= List of banks in Panama =

The banking system system of Panama is mainly made up of private banks, much of it with international capital. During the last two decades of the 20th century, Panama's banking system has strengthened as one of the most important financial centers in Latin America. This is due to the legal facilities for establishing banks in Panama, support provided by the Government of Panama, its geographical location, its relative economic and political stability and the dollarization of its economy.

== History ==
The first attempts to create a banking institution in Panama date back to the time when the country was part of Gran Colombia; in 1826 the "Revenga Project" was created, which attempted to establish a national bank for Gran Colombia that would have its headquarters in Bogotá and three other branches located in Caracas, Guayaquil and Panama City; however, the project was never completed and the idea was discarded.

» Saved data entries:

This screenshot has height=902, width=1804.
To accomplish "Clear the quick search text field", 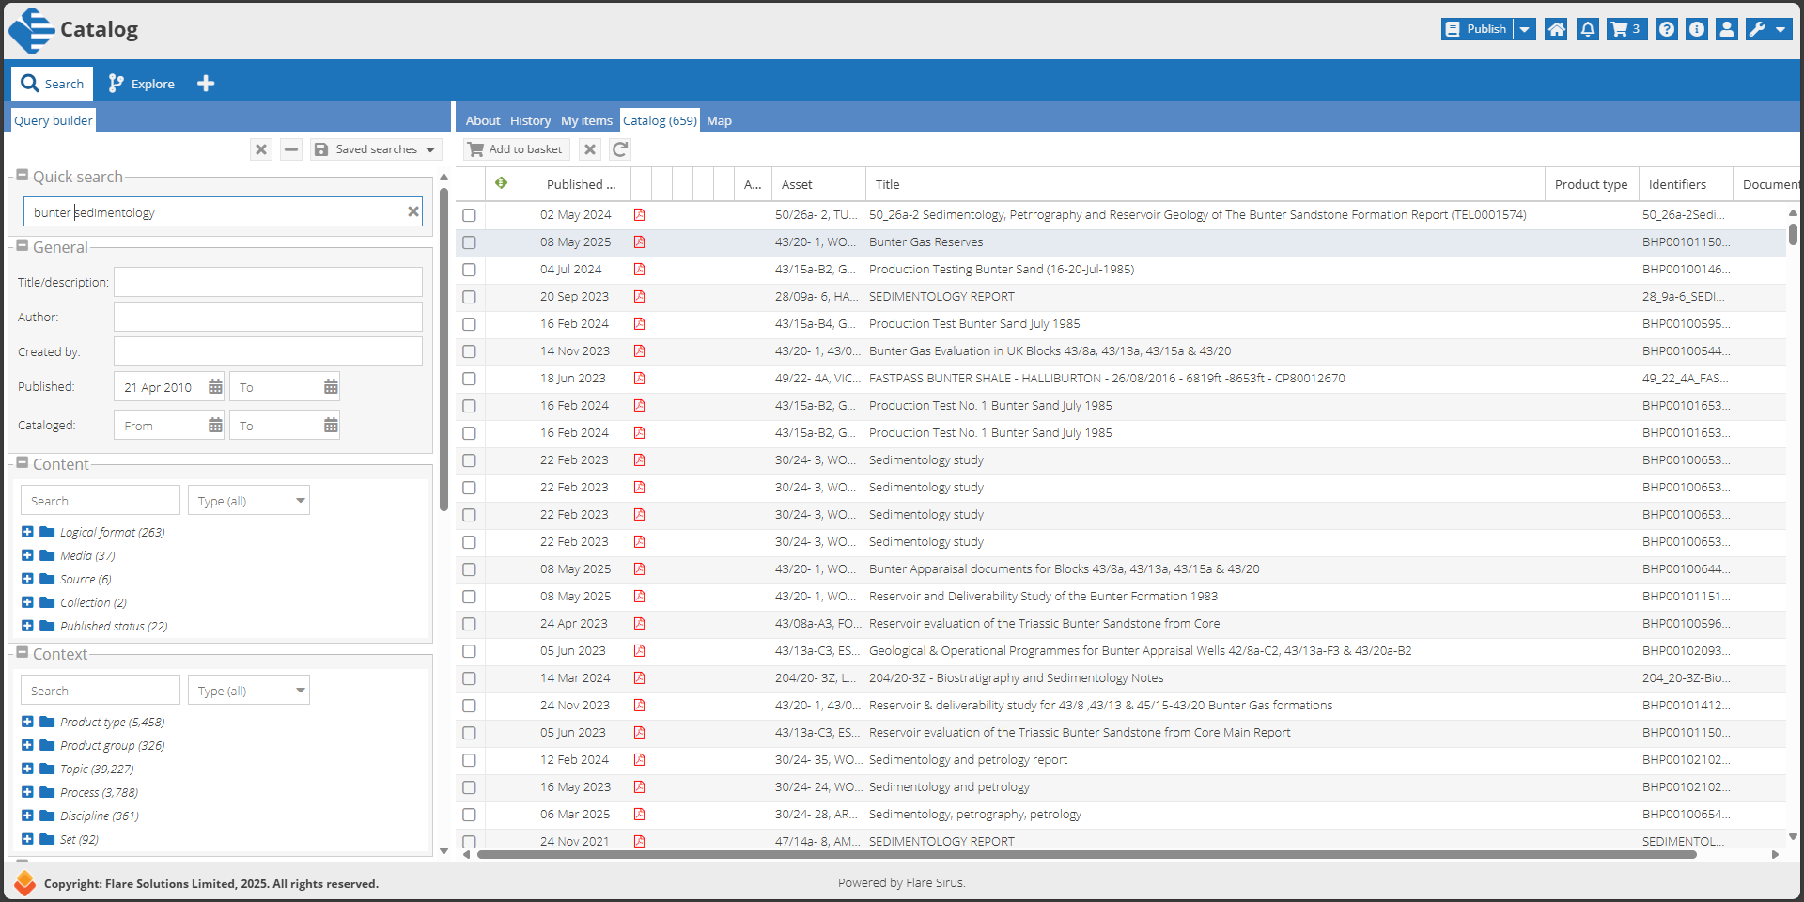I will pyautogui.click(x=412, y=212).
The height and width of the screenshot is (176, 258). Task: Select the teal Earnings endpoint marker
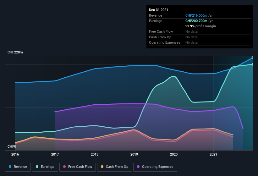coord(253,64)
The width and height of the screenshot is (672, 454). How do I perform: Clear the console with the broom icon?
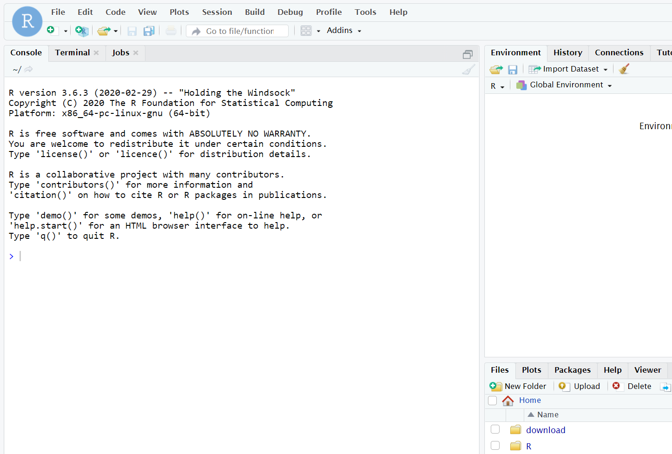468,69
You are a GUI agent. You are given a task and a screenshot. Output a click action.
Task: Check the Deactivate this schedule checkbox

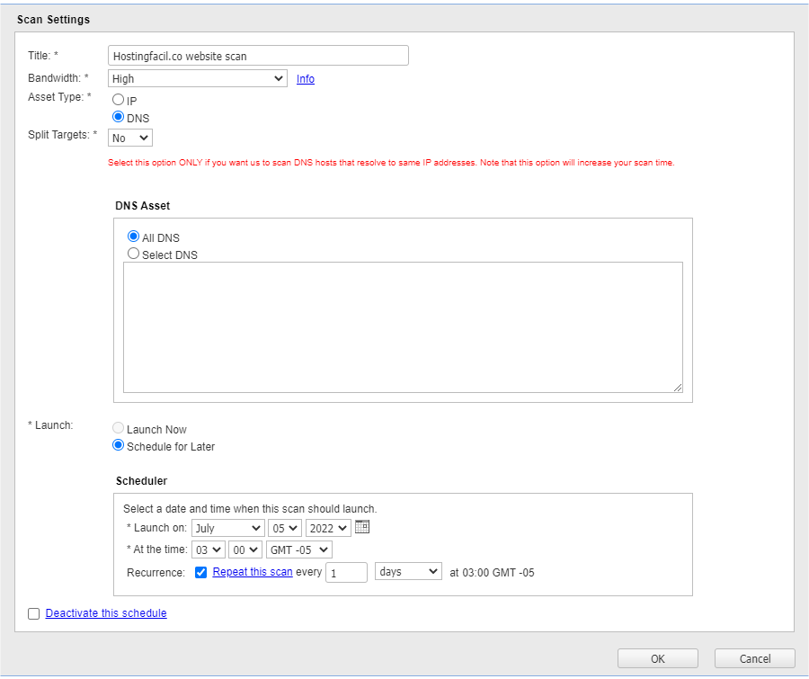pos(34,614)
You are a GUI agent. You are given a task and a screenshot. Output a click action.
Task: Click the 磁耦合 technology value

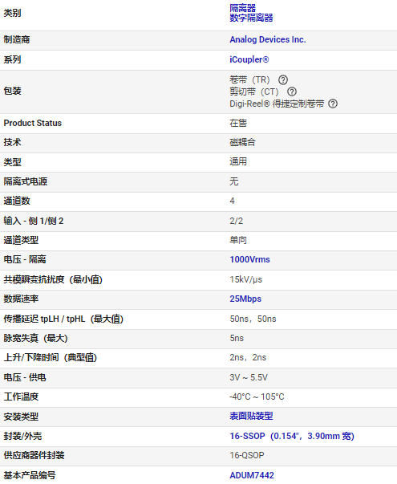point(242,142)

» EXERCISE A: Please transcribe the text on Panama's banks from "The banking system" to "of its economy.".
» EXERCISE B: Decide whether each statement agrees with the text on Panama's banks, answering yes or no and quoting the words that settle it: (i) The Revenga Project was created in 1826. (ii) The planned national bank was to have its headquarters in Caracas. (iii) Panama's banking system is mainly made up of public banks.
This data stands apart from the text on Panama's banks.

» EXPECTED ANSWER A:
The banking system system of Panama is mainly made up of private banks, much of it with international capital. During the last two decades of the 20th century, Panama's banking system has strengthened as one of the most important financial centers in Latin America. This is due to the legal facilities for establishing banks in Panama, support provided by the Government of Panama, its geographical location, its relative economic and political stability and the dollarization of its economy.

» EXPECTED ANSWER B:
(i) Yes: "in 1826 the "Revenga Project" was created"
(ii) No: "would have its headquarters in Bogotá"
(iii) No: "mainly made up of private banks"